**DIRECTIONS FOR THIS TASK**
How many lines of the data include the string "agent"? State that number alone.

___ TASK MATERIAL ___

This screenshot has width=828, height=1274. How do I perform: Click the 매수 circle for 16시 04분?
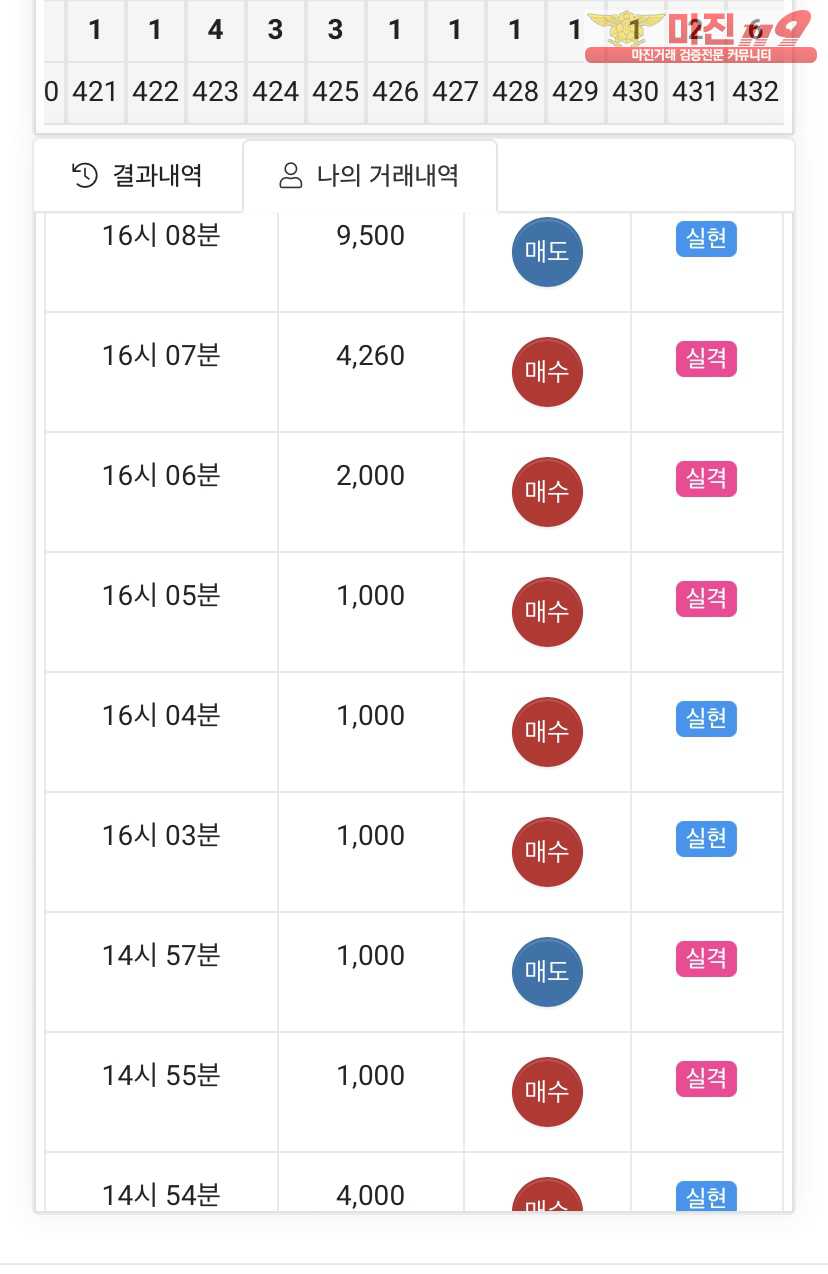pyautogui.click(x=547, y=732)
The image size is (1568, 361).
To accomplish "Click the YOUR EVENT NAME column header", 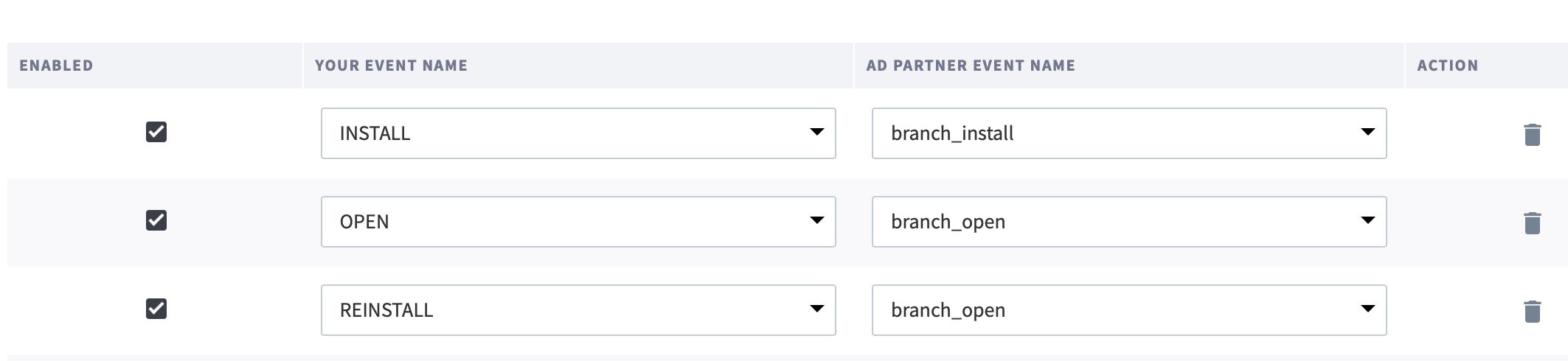I will (x=391, y=66).
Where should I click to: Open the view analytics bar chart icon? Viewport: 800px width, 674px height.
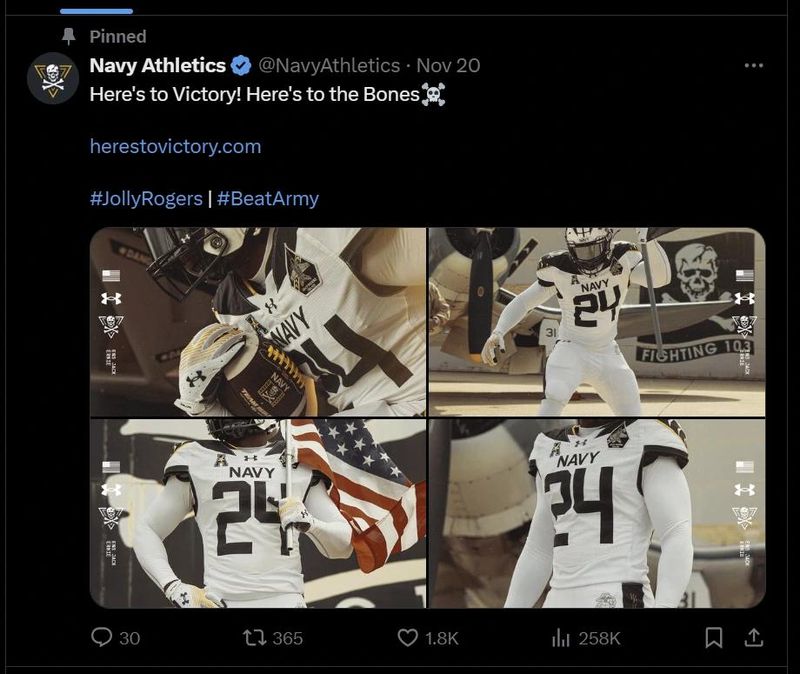(562, 637)
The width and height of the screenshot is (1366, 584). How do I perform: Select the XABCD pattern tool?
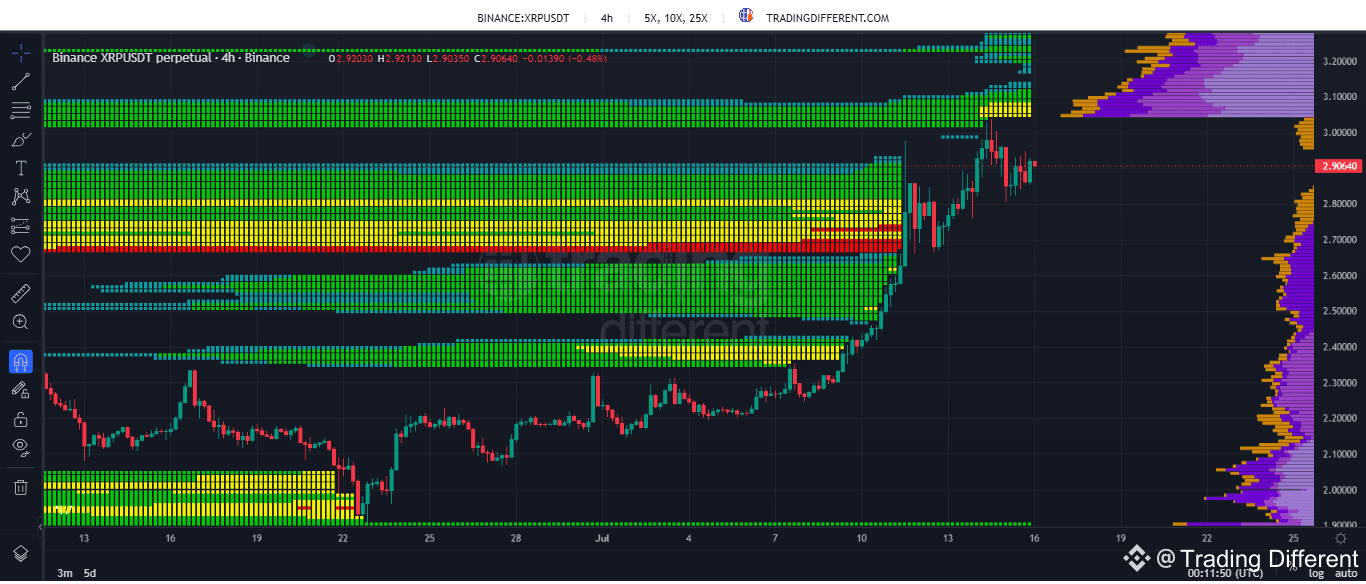[20, 196]

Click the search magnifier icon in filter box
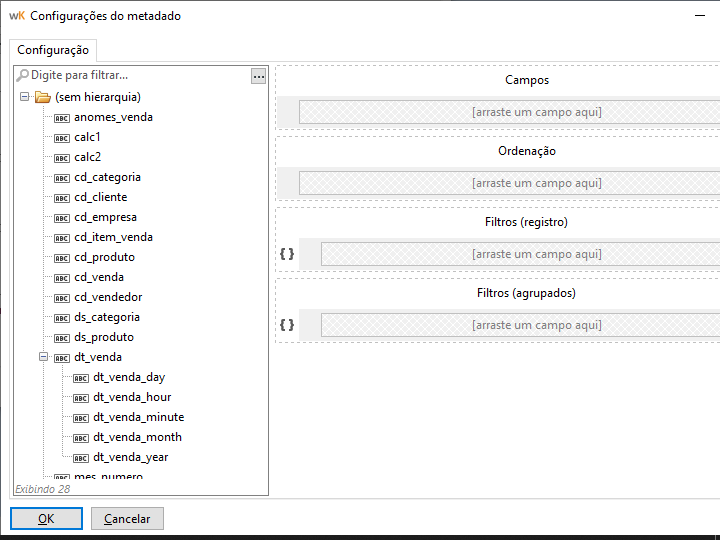pos(23,75)
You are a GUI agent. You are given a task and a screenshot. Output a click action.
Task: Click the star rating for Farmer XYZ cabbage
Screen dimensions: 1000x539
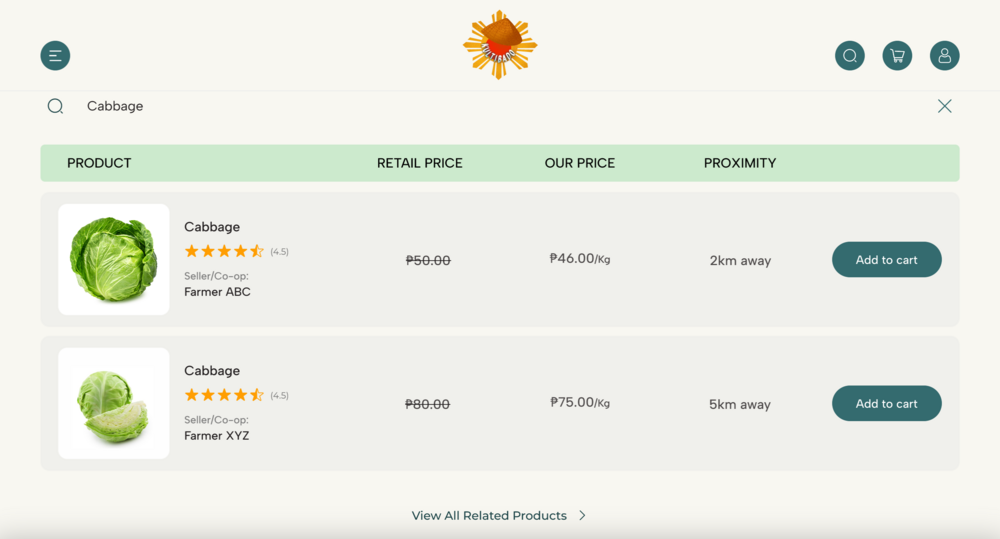pos(224,395)
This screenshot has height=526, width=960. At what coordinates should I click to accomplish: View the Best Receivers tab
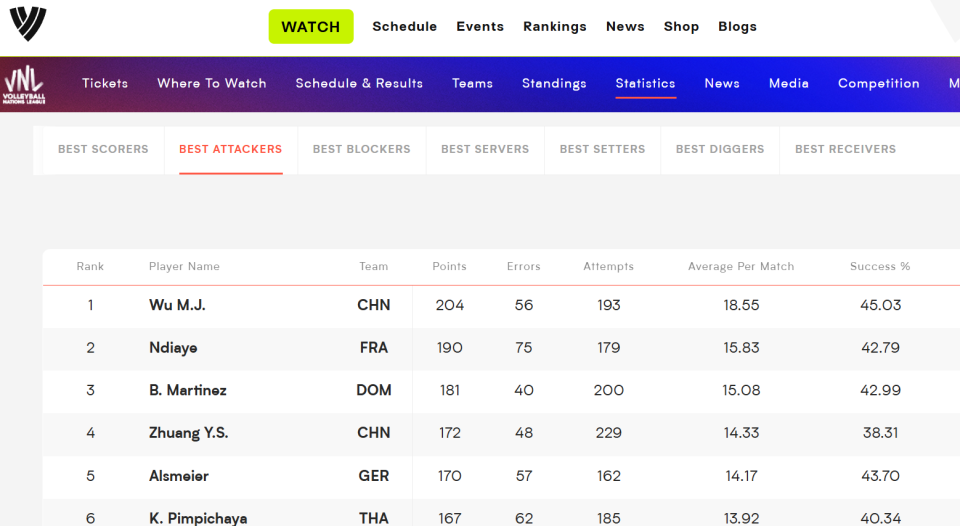[x=846, y=149]
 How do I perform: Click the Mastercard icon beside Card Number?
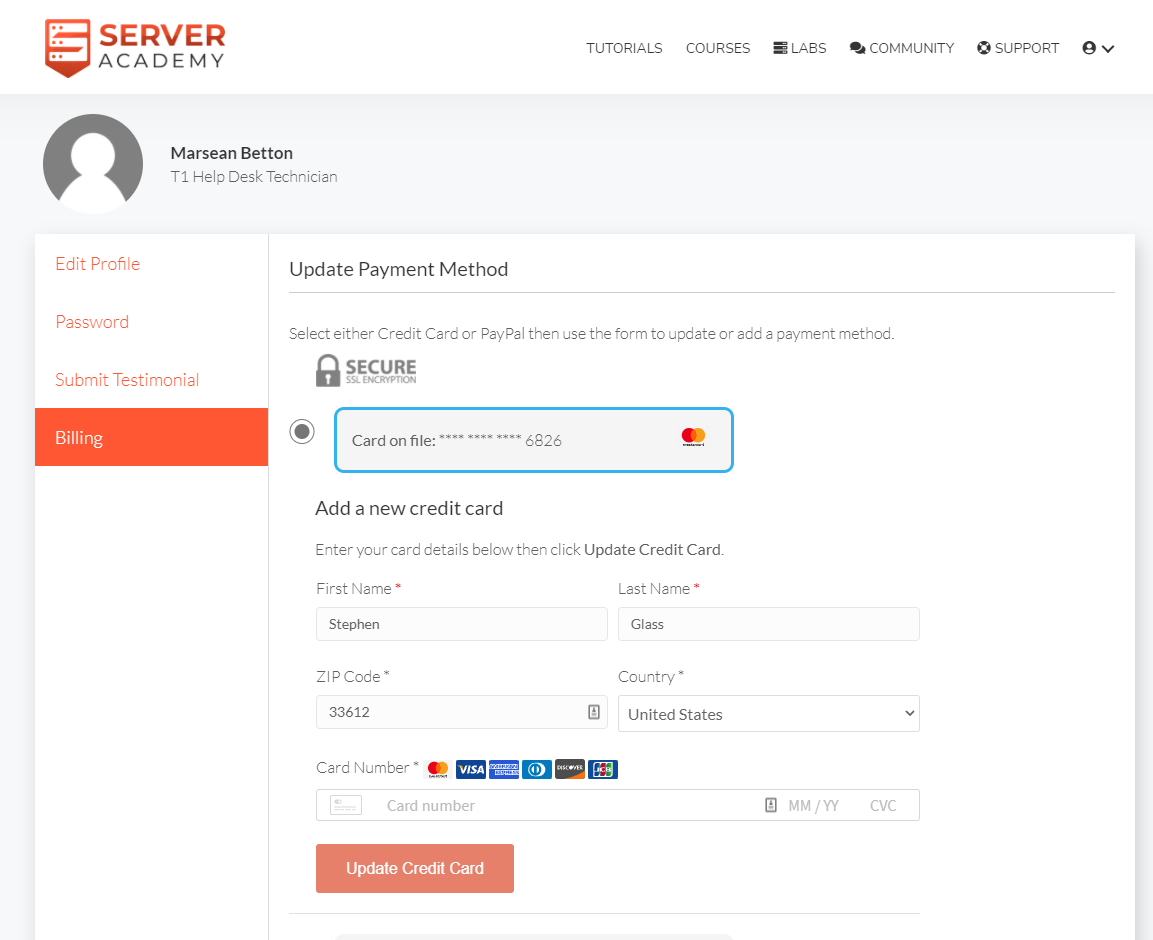coord(438,769)
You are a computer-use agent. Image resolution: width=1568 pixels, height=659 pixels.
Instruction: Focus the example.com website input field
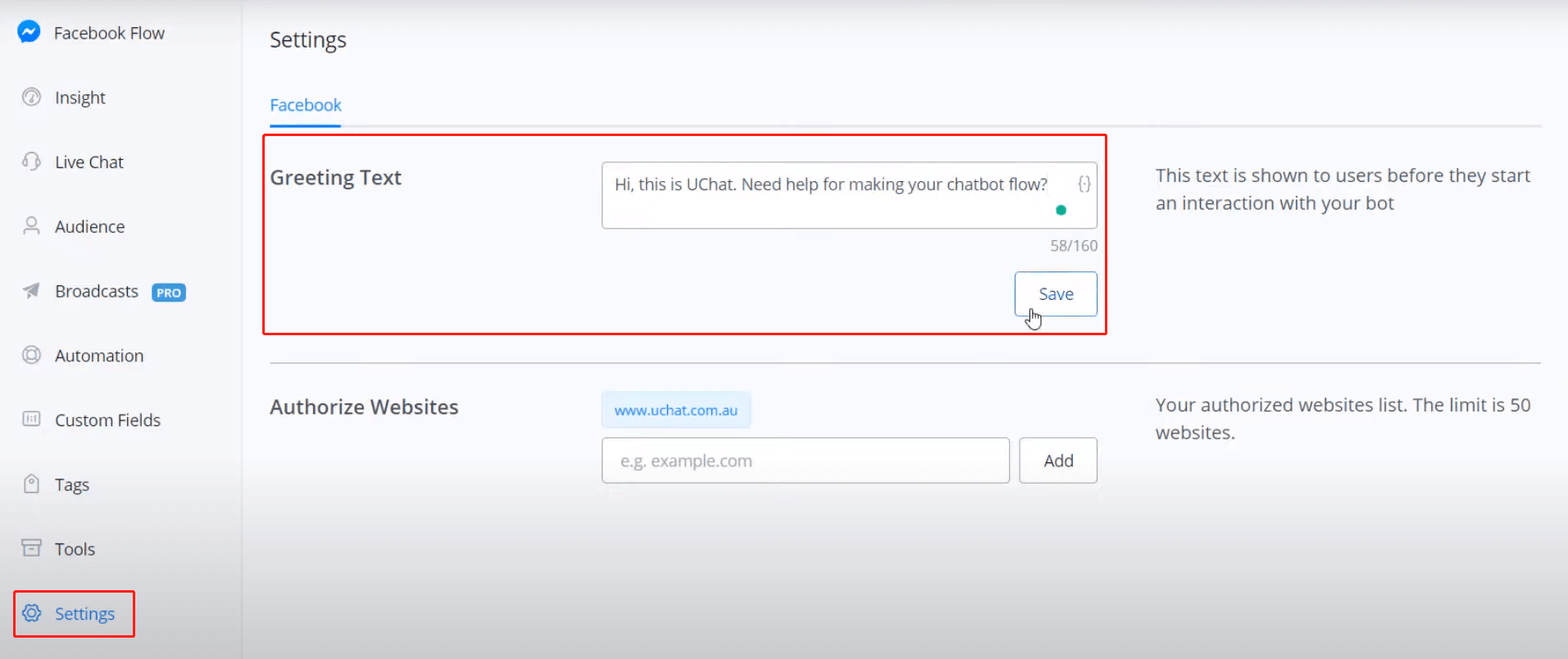click(x=806, y=461)
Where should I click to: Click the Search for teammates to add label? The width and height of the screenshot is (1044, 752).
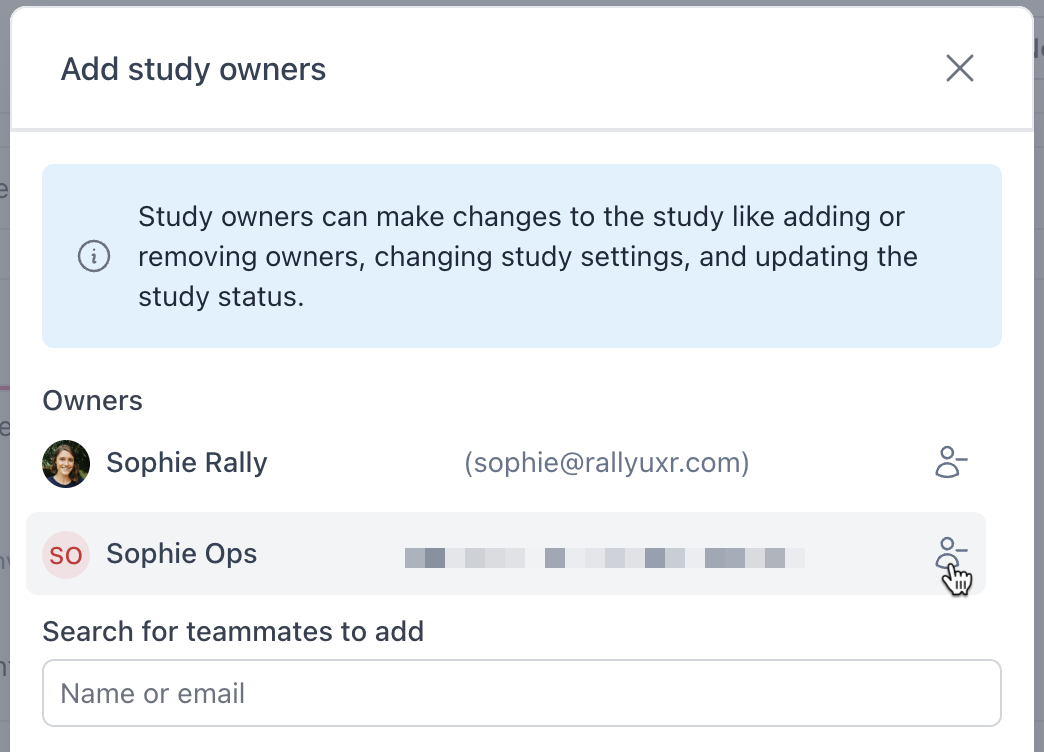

___

**FINISHED EXERCISE**
2